Brief Encounters with the Enemy, a collection of linked short stories from Said Sayrafiezadeh (When Skateboards Will Be Free), centers on a nameless American town at war with a nameless enemy. Sayrafiezadeh's stories follow the natural arc of war, starting with allusions to the war as something that could happen, shifting to something that will happen and finally to something that is happening.

Though it is tempting to try to identify the city and the enemy, the anonymity of both ultimately works to Sayrafiezadeh's advantage. With the exception of "Brief Encounter with the Enemy," in which a soldier recounts his boredom with the war, his misguided reasons for enlisting and his first--and only--encounter with enemy forces, none of these stories depict the war itself.
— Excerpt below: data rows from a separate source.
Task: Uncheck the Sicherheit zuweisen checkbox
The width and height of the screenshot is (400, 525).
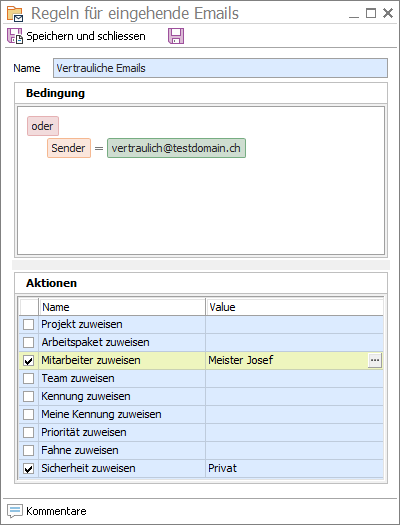Action: pos(28,468)
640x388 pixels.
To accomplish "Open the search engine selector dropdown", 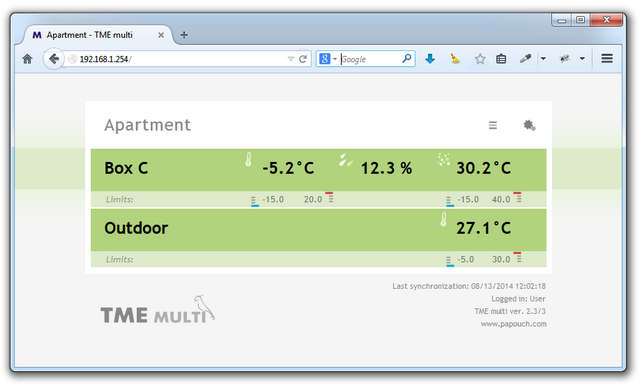I will point(327,59).
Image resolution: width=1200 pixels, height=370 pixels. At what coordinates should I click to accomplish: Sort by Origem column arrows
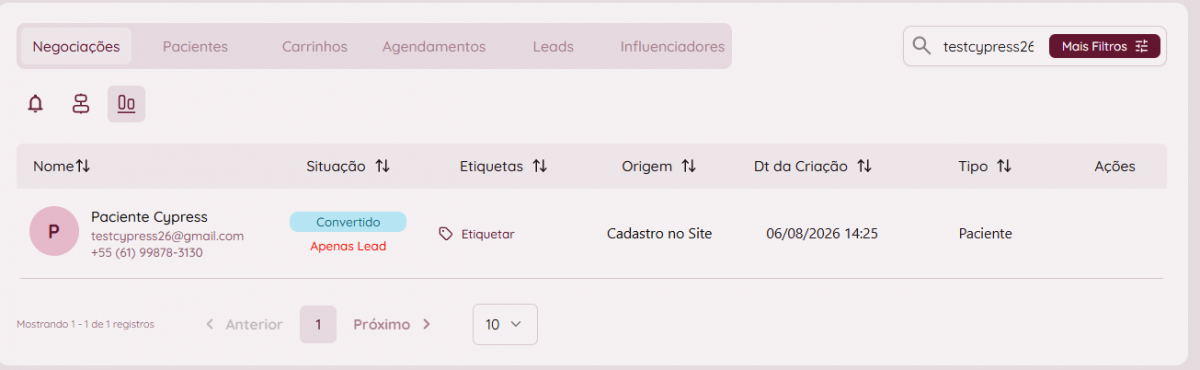(x=688, y=167)

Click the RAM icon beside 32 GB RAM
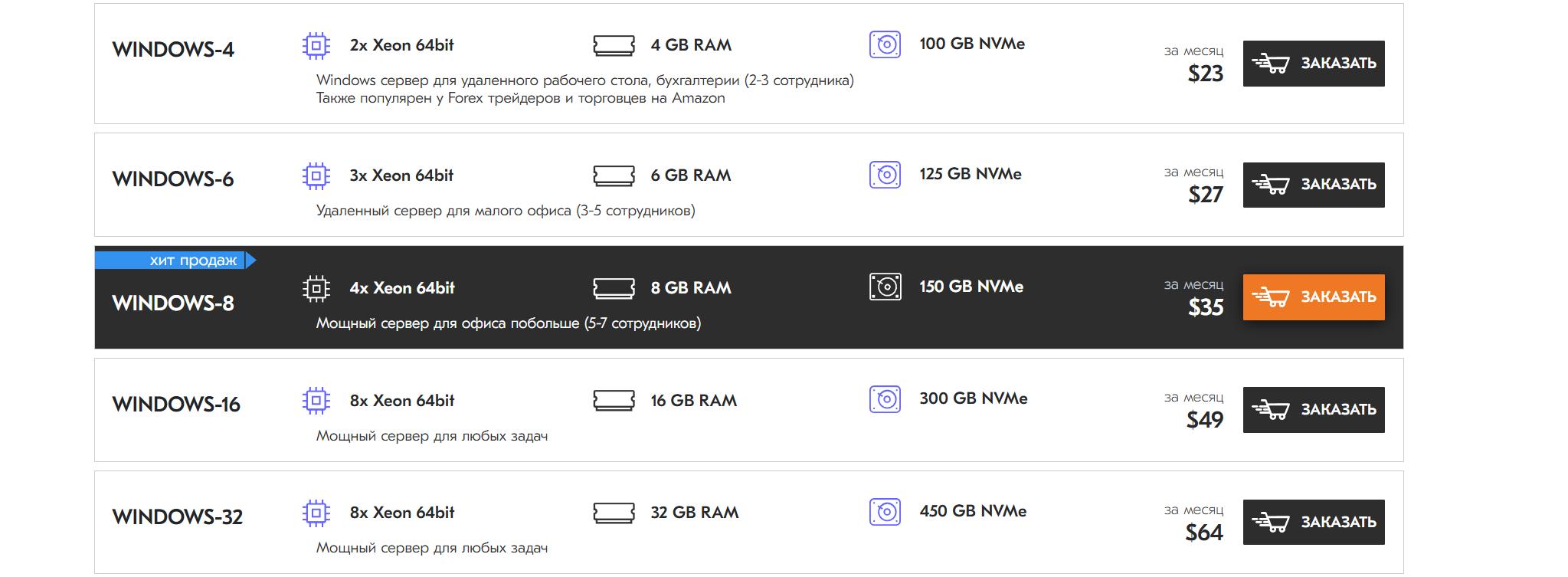(614, 513)
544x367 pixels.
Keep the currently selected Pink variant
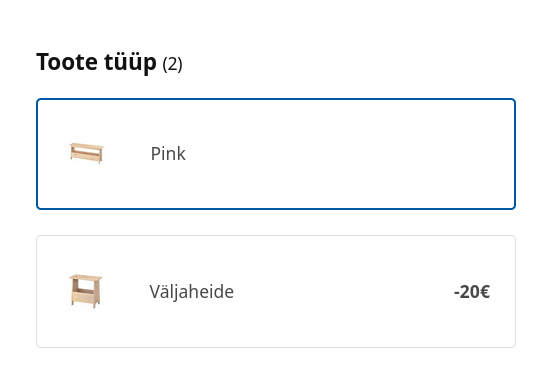pyautogui.click(x=276, y=154)
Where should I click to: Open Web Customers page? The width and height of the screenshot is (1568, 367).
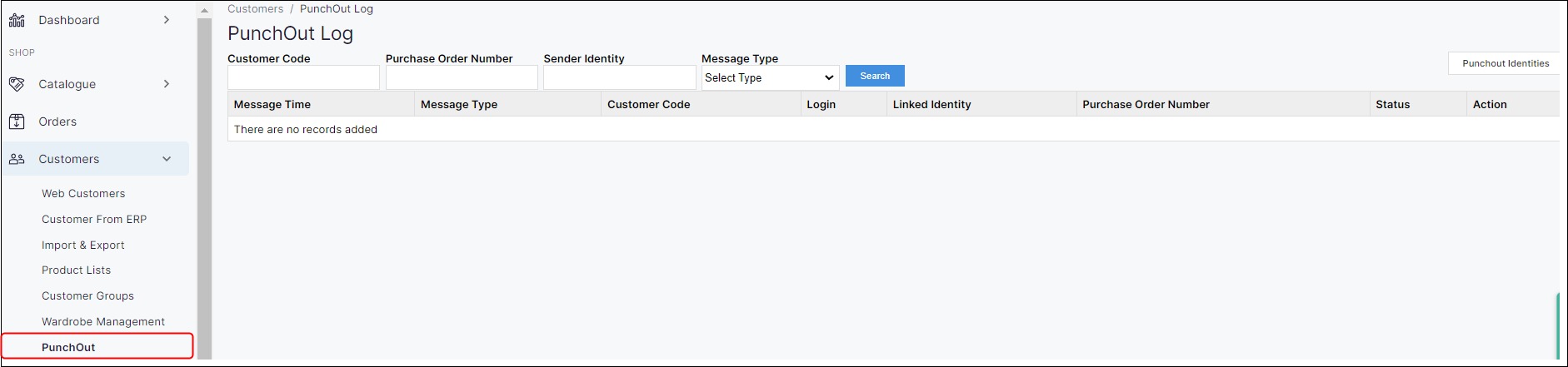tap(83, 194)
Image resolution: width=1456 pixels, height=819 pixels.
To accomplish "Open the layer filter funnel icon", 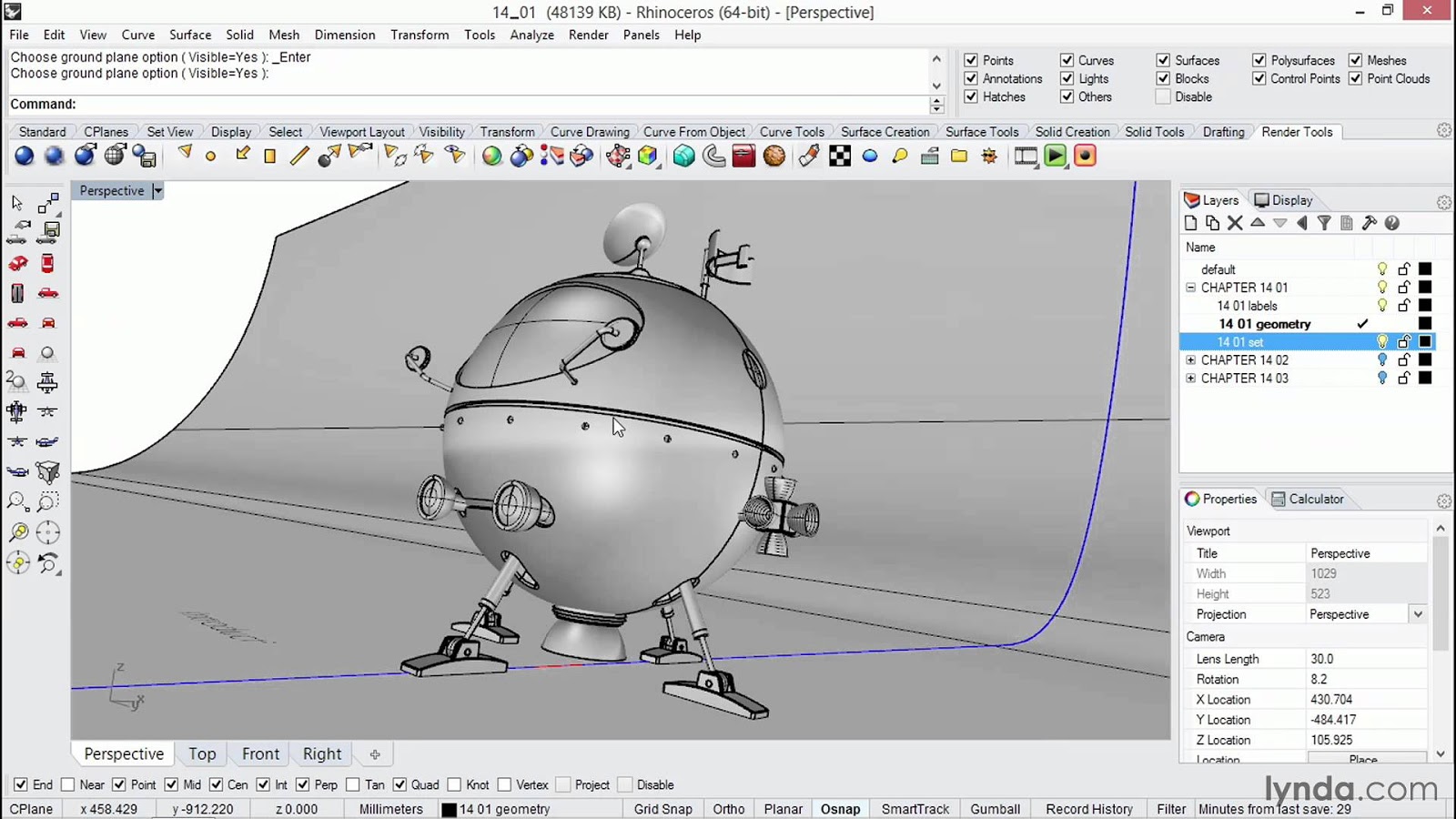I will 1324,223.
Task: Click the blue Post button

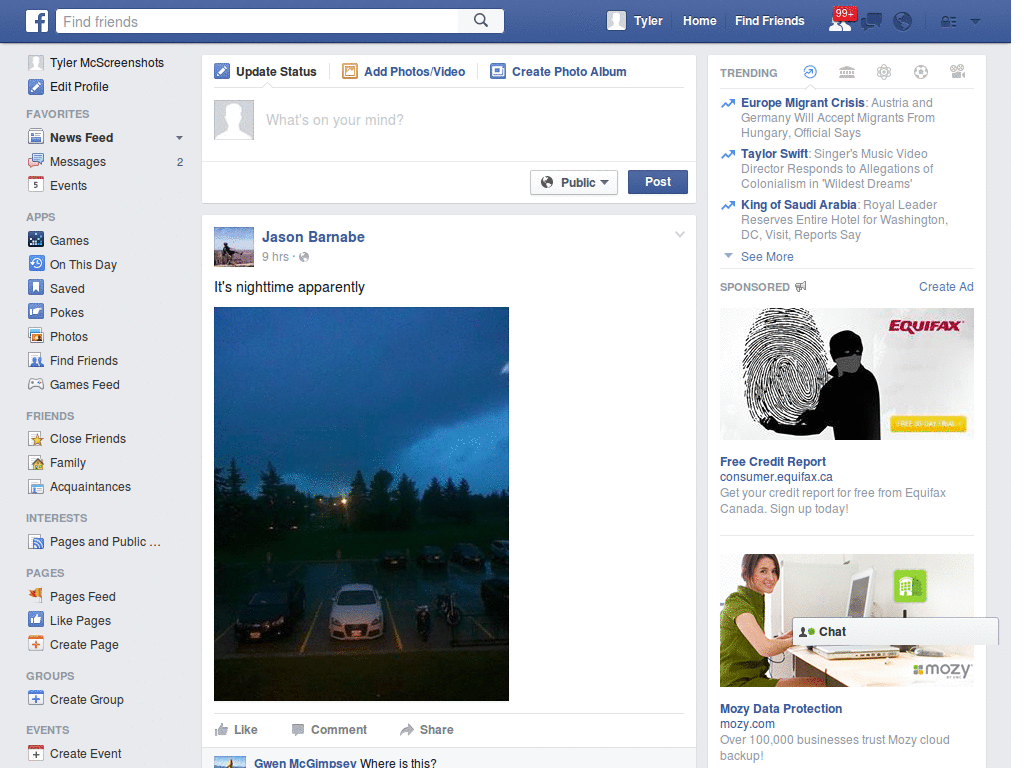Action: point(657,182)
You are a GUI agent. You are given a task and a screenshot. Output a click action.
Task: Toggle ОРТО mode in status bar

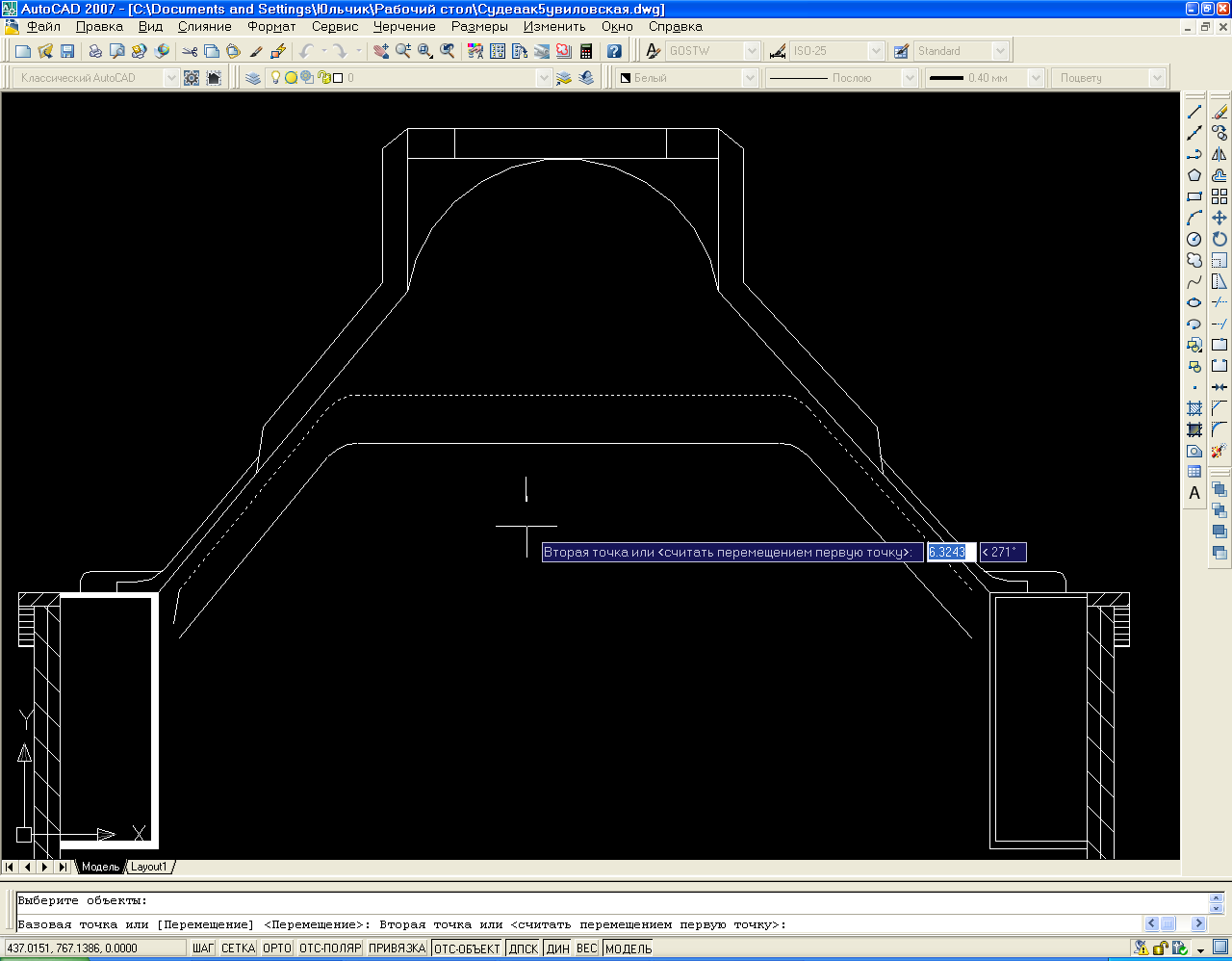[x=277, y=948]
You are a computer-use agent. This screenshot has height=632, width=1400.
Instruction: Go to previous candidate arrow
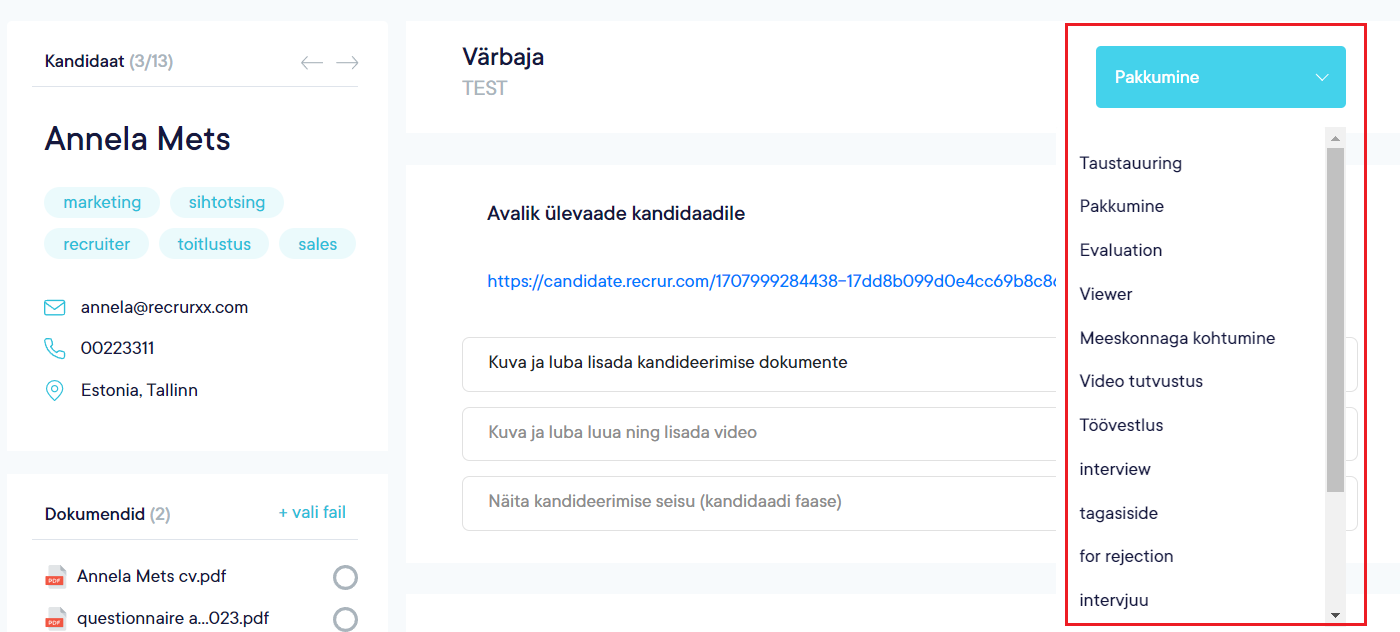pyautogui.click(x=312, y=63)
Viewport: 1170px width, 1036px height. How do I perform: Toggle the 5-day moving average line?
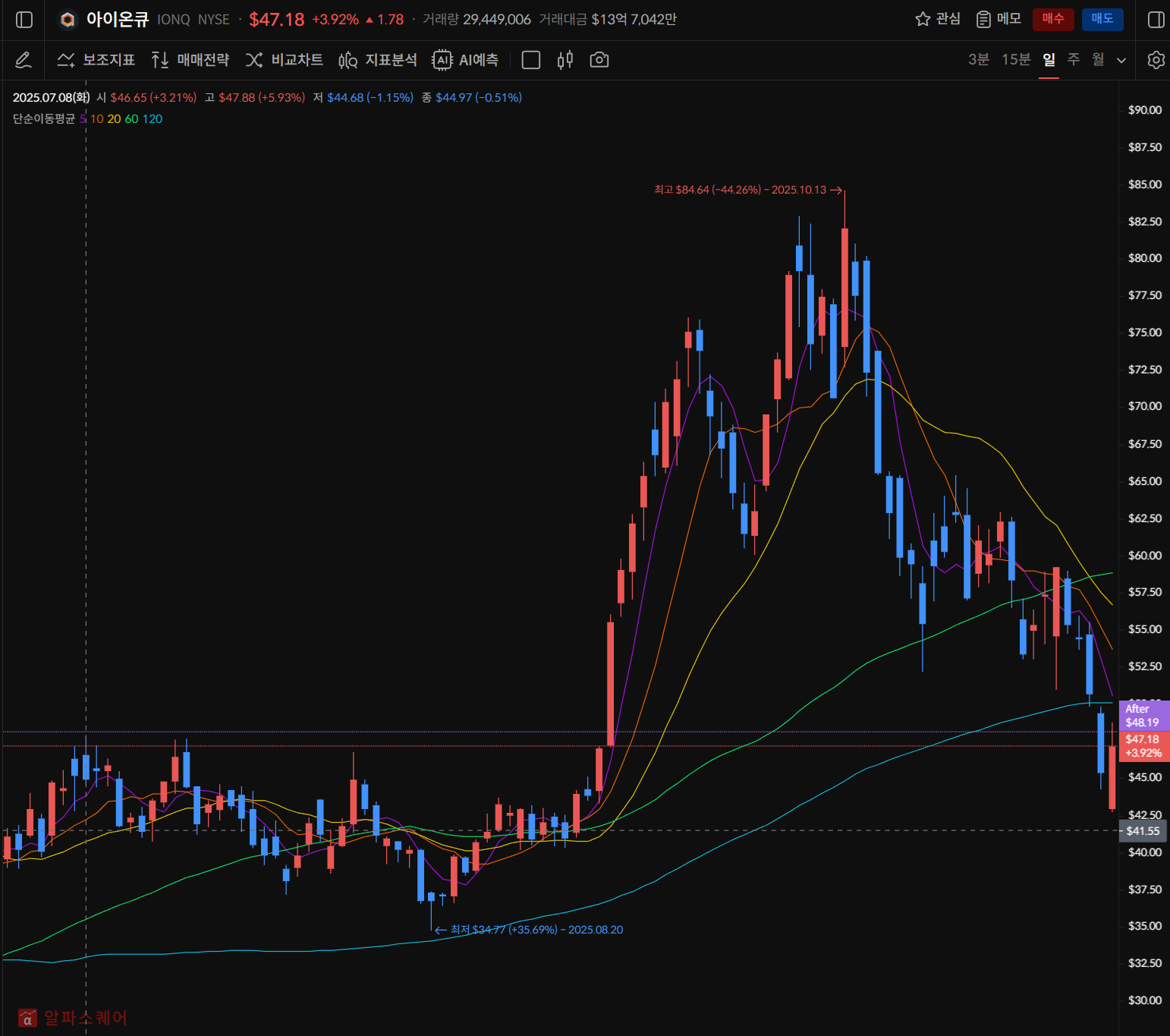[83, 119]
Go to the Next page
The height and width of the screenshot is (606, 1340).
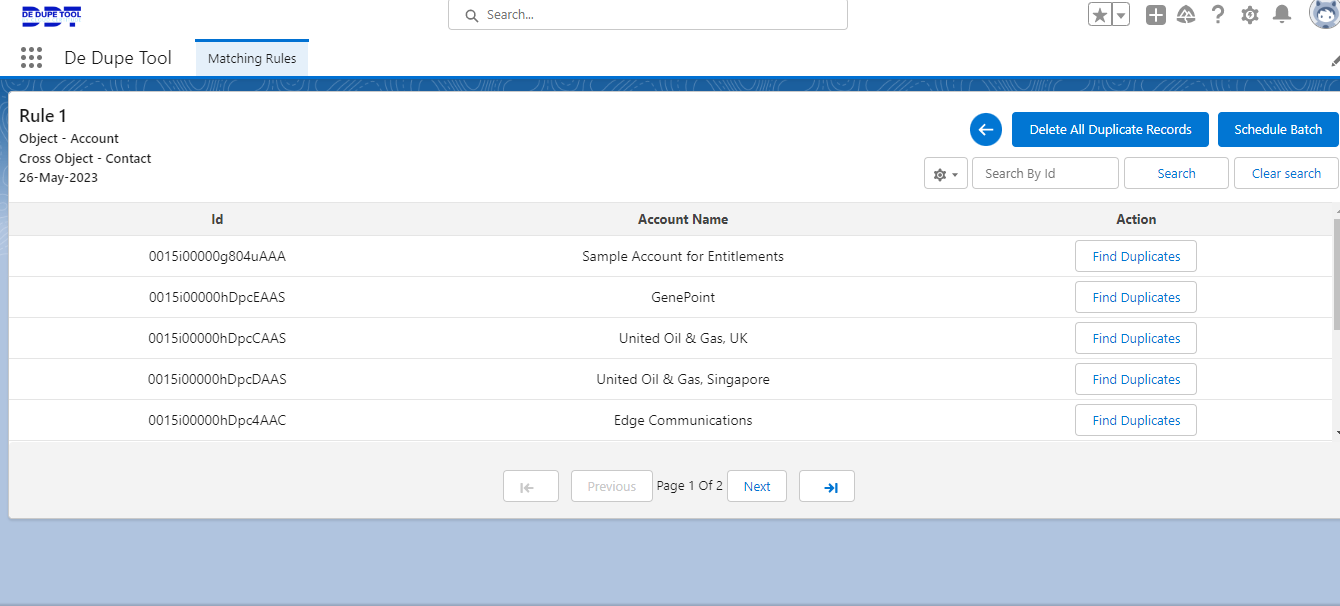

It's the people affected by the war who are the focus, from the amateur cartographer who struggles to find work in an uncertain economy to the illegal immigrant stressing over deportation on a daily basis and the call center employee who watches jealously as his co-worker is celebrated for enlisting.

The stories tell of a world rocked by war and steeped in uncertainty. Through it all, though, regular, daily life keeps ticking along: workers still ask for raises, men still try to get laid, people still look for better work, shoplifters still shoplift. Sayrafiezadeh's collection skews heavily toward a masculine perspective, but still manages to capture the simultaneous enormity and normality of a country at war.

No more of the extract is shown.